Prezada Valéria Antunes,
Escrevo-lhe movido por uma sincera admiração pelo caminho que você vem trilhando no campo da joalheria contemporânea. Ao observar suas criações, percebo uma afinidade que atravessa gerações de designers: o desejo de libertar a joia de materiais e convenções tradicionais, abrindo espaço para novas possibilidades estéticas, conceituais e expressivas.
Ao longo de minha trajetória como designer, procurei constantemente questionar a ideia de que o valor de uma joia reside apenas em metais preciosos ou pedras raras. Desde meus primeiros trabalhos, explorei materiais industriais e cotidianos — como plástico, alumínio e outros elementos não convencionais — buscando demonstrar que o design tem o poder de transformar qualquer matéria em expressão artística. Para mim, a joia nunca foi apenas um objeto decorativo, mas também um meio de comunicação capaz de transmitir ideias, provocar reflexão e estabelecer diálogo com a sociedade.
Muitas de minhas peças nasceram da intenção de romper com os padrões tradicionais da joalheria, aproximando-a do território da arte contemporânea e do design experimental. Procurei trabalhar com formas essenciais, cores vibrantes e materiais inesperados, valorizando tanto o conceito quanto a estética do objeto. Essa postura também me levou a participar de iniciativas e movimentos que buscavam renovar o design, incentivando a liberdade criativa e a experimentação com novos materiais.
Nesse sentido, vejo em seu trabalho uma continuidade particularmente significativa dessa visão. Um dos aspectos mais marcantes de sua produção é o compromisso evidente com a sustentabilidade. Ao utilizar plástico reaproveitado como matéria-prima para seus colares e outras joias, você transforma resíduos que seriam descartados em objetos dotados de valor estético, simbólico e cultural. Esse gesto revela não apenas sensibilidade artística, mas também uma postura consciente diante dos desafios ambientais de nosso tempo.
O uso do plástico reciclado em suas peças ultrapassa uma escolha meramente estética; trata-se de uma decisão ética e responsável. Suas criações demonstram que materiais considerados comuns ou sem valor podem adquirir novos significados quando reinterpretados pelo olhar do design. Por meio de cores, formas e composições inventivas, o plástico descartado ressurge como colares e joias expressivas, leves e visualmente marcantes.
Admiro particularmente a maneira como suas peças preservam vitalidade, cor e movimento, mesmo quando nascem de materiais anteriormente vistos apenas como lixo. Essa transformação poética do cotidiano evidencia a capacidade do design de revelar novas possibilidades nos objetos mais simples. Ao mesmo tempo, suas obras convidam o público a refletir sobre consumo, reaproveitamento e responsabilidade ambiental.
Há também em sua prática um espírito investigativo que aproxima sua produção de um verdadeiro laboratório de design.

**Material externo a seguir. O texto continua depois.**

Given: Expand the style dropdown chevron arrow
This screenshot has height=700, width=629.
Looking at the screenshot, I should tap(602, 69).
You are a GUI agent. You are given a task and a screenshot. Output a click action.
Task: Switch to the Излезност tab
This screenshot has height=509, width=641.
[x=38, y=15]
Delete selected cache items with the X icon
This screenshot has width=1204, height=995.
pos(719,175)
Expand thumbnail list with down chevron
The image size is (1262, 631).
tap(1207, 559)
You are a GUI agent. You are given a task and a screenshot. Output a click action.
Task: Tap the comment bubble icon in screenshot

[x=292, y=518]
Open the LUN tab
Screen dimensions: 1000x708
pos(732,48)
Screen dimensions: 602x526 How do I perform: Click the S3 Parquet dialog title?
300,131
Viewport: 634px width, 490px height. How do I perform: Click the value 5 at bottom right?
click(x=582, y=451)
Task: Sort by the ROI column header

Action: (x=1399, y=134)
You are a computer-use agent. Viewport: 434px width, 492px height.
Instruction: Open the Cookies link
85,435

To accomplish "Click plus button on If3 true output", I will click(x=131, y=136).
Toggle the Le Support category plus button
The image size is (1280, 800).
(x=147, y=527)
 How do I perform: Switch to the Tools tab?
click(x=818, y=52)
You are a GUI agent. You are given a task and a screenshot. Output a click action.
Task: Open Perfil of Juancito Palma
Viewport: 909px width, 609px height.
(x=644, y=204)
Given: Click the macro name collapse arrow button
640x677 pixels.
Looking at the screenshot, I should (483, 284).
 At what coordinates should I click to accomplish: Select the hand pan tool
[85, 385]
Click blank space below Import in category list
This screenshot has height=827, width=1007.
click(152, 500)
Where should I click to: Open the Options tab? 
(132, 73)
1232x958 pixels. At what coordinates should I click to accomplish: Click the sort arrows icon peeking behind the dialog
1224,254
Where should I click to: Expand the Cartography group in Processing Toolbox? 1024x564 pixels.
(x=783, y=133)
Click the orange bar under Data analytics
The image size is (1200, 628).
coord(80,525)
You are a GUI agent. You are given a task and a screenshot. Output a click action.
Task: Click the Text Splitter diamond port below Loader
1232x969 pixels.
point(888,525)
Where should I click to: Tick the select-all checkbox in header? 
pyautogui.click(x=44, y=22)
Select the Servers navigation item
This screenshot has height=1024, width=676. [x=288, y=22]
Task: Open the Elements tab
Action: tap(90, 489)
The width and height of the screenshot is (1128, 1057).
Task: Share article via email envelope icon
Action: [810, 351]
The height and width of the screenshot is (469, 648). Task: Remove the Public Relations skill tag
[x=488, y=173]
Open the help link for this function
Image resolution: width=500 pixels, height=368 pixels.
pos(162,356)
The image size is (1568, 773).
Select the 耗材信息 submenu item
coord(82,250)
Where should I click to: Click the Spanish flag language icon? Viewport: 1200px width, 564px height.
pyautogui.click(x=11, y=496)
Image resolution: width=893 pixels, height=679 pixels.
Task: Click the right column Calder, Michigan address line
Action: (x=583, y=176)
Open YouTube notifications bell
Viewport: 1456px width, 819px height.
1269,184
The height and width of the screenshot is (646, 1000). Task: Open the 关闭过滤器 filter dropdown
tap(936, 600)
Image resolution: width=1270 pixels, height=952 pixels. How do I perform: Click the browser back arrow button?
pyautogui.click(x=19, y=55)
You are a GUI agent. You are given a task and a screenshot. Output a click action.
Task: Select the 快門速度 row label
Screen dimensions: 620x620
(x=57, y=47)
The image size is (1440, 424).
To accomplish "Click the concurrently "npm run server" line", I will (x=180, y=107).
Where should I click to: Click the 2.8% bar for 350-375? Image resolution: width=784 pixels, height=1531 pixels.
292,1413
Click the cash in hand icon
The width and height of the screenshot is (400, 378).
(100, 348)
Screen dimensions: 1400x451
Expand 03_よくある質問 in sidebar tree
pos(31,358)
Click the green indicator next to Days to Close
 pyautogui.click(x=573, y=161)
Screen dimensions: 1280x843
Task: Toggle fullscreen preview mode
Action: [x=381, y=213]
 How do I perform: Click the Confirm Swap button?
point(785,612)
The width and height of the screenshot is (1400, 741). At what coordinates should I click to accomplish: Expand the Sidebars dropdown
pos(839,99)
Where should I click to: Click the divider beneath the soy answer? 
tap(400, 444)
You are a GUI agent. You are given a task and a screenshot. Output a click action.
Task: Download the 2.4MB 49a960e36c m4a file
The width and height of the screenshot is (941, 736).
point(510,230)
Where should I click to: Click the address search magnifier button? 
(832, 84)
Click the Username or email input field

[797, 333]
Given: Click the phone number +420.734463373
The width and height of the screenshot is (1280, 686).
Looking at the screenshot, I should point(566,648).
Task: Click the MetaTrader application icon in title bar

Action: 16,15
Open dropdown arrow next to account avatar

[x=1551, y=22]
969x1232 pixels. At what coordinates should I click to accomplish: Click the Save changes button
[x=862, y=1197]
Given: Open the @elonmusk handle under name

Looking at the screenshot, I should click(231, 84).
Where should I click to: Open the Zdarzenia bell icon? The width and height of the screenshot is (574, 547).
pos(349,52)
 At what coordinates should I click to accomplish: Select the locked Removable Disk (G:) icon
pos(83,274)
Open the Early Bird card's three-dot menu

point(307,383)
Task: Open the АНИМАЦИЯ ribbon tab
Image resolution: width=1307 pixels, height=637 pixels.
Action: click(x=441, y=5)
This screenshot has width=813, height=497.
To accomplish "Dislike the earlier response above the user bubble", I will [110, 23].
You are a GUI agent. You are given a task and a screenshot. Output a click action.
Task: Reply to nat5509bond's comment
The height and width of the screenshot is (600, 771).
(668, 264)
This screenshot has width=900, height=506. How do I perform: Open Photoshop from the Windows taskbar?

A forma como você experimenta cortes, encaixes, sobreposições e combinações cromáticas demonstra uma pesquisa sensível das qualidades do material. Cada fragmento de plástico passa a ser explorado não apenas em sua condição original, mas em suas potencialidades de transformação, revelando novas texturas, volumes e ritmos visuais.
Assim, suas joias não apenas adornam o corpo: elas também narram histórias sobre matéria, tempo e transformação. Ao deslocar resíduos de seu destino descartável para o campo da criação artística, você amplia o debate sobre sustentabilidade e sugere novos caminhos para o design contemporâneo.
Creio que designers que trabalham com materiais não tradicionais compartilham um compromisso comum: expandir os limites da joalheria e questionar continuamente a relação entre valor, matéria e criatividade. Em suas obras, percebo esse compromisso de forma clara, aliado a uma consciência ecológica cada vez mais necessária em nosso tempo.
Receba, portanto, minha sincera admiração por sua contribuição ao design contemporâneo e pela maneira como você transforma resíduos em arte, beleza e reflexão.